How the sex scenes of BBC’s hit “Normal People” are shot (video-photos)

A member of the crew who worked on the BBC show’s saucy shots has revealed the secrets to making them work

Normal People has become a huge hit, not just for its beautiful love story but for its explicit sex scenes.

Now a member of the crew who worked on the BBC show’s saucy shots has revealed the secrets to making them work.

The series, which is based on Sally Rooney’s best-selling novel, follows the enduring relationship between Marianne Sheridan and Connell Waldron through school and young adulthood.

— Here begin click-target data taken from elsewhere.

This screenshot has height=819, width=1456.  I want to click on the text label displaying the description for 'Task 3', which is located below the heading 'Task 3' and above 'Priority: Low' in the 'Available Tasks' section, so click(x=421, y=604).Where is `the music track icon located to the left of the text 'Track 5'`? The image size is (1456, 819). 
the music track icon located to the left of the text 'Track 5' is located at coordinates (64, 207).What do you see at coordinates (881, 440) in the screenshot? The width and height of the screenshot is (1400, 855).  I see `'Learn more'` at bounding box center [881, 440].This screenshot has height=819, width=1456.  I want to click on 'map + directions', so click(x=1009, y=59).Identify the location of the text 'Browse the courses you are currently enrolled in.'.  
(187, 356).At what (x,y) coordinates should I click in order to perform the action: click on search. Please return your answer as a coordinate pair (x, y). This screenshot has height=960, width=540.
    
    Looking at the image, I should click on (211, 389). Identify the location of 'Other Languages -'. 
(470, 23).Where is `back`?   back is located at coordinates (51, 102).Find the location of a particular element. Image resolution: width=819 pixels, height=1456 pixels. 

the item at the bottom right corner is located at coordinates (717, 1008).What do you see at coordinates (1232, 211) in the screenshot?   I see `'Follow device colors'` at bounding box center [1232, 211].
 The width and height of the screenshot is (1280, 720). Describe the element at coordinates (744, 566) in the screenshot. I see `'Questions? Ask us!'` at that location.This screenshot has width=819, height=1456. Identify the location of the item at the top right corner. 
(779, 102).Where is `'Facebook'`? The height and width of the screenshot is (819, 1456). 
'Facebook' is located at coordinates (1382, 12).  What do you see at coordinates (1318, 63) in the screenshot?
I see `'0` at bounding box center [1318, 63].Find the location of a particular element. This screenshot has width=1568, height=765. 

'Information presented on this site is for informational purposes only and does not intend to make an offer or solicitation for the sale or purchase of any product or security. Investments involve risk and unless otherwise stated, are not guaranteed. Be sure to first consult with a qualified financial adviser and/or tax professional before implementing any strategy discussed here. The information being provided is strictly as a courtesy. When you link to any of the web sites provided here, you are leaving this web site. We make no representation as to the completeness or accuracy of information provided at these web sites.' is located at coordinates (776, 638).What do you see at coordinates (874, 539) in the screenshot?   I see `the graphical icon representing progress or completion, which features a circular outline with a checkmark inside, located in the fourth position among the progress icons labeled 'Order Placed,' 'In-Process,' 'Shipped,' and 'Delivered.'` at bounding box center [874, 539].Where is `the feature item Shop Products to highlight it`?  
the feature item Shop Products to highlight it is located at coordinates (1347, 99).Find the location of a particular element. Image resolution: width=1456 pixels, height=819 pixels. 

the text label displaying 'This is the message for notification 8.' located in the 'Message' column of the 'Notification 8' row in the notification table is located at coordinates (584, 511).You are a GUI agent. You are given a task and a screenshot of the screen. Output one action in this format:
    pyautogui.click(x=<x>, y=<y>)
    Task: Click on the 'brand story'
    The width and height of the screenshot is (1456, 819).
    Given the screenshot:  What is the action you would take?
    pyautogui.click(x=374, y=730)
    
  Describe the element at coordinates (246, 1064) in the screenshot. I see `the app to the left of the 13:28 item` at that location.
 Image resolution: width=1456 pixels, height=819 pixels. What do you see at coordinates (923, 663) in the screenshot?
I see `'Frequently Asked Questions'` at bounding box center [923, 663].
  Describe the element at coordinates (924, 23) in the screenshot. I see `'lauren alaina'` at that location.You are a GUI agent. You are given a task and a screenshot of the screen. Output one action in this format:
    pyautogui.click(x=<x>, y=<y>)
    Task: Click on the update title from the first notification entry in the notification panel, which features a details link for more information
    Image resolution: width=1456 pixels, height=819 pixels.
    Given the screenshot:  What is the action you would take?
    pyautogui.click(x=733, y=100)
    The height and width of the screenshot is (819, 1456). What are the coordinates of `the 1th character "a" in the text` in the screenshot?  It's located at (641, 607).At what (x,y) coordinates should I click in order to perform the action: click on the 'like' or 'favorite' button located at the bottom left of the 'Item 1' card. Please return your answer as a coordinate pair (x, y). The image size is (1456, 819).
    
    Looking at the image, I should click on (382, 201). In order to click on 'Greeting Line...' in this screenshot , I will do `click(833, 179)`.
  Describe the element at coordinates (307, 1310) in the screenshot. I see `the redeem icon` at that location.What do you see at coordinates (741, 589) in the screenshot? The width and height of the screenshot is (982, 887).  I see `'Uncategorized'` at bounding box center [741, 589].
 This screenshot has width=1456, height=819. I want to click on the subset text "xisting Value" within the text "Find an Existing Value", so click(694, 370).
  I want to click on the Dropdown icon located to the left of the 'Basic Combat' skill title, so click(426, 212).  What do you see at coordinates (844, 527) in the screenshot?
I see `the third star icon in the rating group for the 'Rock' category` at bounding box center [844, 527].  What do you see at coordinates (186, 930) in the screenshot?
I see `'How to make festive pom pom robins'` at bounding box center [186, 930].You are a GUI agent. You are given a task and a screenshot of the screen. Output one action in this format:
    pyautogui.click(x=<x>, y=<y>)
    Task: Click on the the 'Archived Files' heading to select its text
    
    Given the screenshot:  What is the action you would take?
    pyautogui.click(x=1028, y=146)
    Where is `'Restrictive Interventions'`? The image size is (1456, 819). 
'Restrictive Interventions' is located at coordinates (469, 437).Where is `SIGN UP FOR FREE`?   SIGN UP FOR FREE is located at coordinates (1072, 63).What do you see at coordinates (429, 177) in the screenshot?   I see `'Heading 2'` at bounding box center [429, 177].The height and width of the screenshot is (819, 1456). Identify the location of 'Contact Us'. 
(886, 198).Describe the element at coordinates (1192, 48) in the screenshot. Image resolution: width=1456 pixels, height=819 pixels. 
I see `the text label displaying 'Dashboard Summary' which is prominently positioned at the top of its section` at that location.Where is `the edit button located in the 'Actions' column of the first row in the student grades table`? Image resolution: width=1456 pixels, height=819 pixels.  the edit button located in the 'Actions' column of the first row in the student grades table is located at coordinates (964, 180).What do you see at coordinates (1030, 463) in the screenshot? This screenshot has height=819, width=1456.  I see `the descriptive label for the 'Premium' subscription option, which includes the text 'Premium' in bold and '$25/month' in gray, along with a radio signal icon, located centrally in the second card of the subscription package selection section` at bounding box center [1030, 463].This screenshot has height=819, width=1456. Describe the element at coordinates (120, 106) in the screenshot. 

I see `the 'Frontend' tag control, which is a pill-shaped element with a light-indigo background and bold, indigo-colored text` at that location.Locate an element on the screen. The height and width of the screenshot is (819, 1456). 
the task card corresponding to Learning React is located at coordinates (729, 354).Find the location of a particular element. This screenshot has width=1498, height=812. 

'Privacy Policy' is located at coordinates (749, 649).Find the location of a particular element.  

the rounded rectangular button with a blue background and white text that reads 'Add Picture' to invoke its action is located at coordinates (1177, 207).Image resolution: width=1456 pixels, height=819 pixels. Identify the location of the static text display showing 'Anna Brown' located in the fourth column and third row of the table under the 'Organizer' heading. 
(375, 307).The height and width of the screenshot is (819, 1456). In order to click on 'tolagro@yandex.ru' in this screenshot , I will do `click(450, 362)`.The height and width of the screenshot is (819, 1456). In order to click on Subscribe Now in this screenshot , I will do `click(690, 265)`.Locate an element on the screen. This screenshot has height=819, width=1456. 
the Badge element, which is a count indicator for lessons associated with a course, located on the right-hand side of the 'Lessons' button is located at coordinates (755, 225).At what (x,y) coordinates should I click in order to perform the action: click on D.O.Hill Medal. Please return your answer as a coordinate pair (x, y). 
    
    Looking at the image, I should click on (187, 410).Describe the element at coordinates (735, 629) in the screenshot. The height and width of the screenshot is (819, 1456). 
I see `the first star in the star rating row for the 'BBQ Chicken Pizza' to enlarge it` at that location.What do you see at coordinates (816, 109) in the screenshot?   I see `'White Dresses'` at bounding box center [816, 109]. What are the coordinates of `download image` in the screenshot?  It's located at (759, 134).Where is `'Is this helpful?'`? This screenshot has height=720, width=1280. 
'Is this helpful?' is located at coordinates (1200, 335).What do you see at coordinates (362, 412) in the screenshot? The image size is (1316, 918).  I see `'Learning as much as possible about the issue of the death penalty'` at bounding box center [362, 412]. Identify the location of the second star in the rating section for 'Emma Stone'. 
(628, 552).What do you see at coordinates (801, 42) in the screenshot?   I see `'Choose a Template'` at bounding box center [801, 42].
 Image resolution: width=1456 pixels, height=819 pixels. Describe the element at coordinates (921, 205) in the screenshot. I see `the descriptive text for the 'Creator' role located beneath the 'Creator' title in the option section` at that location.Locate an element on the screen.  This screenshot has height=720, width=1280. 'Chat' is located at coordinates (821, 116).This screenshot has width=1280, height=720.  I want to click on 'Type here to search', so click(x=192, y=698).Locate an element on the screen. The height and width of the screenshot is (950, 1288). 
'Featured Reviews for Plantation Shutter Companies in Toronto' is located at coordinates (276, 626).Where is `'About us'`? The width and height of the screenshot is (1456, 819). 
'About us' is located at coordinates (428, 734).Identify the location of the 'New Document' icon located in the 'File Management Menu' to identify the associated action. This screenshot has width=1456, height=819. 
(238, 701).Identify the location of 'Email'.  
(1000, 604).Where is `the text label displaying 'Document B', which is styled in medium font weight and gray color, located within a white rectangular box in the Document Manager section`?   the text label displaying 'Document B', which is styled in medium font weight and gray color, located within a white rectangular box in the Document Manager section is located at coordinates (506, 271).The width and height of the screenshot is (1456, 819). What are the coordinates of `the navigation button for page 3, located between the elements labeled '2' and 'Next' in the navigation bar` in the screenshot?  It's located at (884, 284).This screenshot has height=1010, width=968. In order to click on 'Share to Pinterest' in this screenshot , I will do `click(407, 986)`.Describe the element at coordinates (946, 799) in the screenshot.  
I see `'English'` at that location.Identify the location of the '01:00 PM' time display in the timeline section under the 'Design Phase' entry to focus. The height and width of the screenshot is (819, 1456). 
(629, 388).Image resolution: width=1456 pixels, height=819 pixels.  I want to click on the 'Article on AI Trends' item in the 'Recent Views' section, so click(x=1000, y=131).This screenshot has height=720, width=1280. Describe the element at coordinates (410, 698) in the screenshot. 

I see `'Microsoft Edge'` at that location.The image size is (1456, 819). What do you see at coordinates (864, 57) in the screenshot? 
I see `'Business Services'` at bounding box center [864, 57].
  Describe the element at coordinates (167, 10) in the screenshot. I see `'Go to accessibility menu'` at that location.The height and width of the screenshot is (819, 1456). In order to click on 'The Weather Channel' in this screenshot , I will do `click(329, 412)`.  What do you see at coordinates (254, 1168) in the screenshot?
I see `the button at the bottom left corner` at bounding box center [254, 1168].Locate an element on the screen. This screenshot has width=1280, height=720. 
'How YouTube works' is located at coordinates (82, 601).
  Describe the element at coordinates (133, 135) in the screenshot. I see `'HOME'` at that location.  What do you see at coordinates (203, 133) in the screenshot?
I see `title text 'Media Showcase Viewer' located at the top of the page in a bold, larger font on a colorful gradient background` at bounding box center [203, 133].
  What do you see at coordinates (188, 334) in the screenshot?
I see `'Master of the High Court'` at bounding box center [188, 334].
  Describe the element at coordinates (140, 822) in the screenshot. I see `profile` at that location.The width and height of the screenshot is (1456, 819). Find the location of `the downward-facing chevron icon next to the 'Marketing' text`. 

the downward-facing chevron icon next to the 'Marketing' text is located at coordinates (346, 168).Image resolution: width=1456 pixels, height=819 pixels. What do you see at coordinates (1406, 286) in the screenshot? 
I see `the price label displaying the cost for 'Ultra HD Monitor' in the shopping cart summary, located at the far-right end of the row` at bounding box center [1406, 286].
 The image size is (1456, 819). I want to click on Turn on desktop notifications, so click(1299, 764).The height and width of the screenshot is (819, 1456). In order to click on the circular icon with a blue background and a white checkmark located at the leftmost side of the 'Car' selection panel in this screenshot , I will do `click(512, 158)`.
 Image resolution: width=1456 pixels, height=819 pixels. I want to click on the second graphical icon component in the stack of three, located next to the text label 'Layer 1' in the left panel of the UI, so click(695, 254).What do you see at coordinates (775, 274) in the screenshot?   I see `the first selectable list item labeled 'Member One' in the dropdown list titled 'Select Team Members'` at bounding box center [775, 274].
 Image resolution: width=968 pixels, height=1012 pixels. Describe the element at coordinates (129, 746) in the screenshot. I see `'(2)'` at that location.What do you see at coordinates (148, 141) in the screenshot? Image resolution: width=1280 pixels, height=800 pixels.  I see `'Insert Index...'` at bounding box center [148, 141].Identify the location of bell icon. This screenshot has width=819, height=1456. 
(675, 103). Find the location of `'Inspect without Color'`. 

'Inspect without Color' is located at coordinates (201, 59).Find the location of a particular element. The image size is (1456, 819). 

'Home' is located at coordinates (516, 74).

Ita O’Brien worked as an intimacy co-ordinator on set and it was her job to make sure the actors felt as comfortable as possible while shooting sex scenes.

She said the programme’s stars Daisy Edgar-Jones, 21, (who plays Marianne) and Paul Mescal, 24, (Connell) were coached while acting out the intimate moments their characters shared.

She told RTE’s Brendan O’Connor Show: “Before the role of the intimacy co-ordinator there wasn’t the sense that actually we need to bring a skill and choreography to the intimate content, and there wasn’t a sense that we had to do a risk assessment.

“Actors were left to their own devices.

“Directors might have spoken really clearly about what they wanted from the intimate content, but there wasn’t that stage of making sure everywhere the actors were going to be touched or the sexual content they might be doing – or the degree of nudity.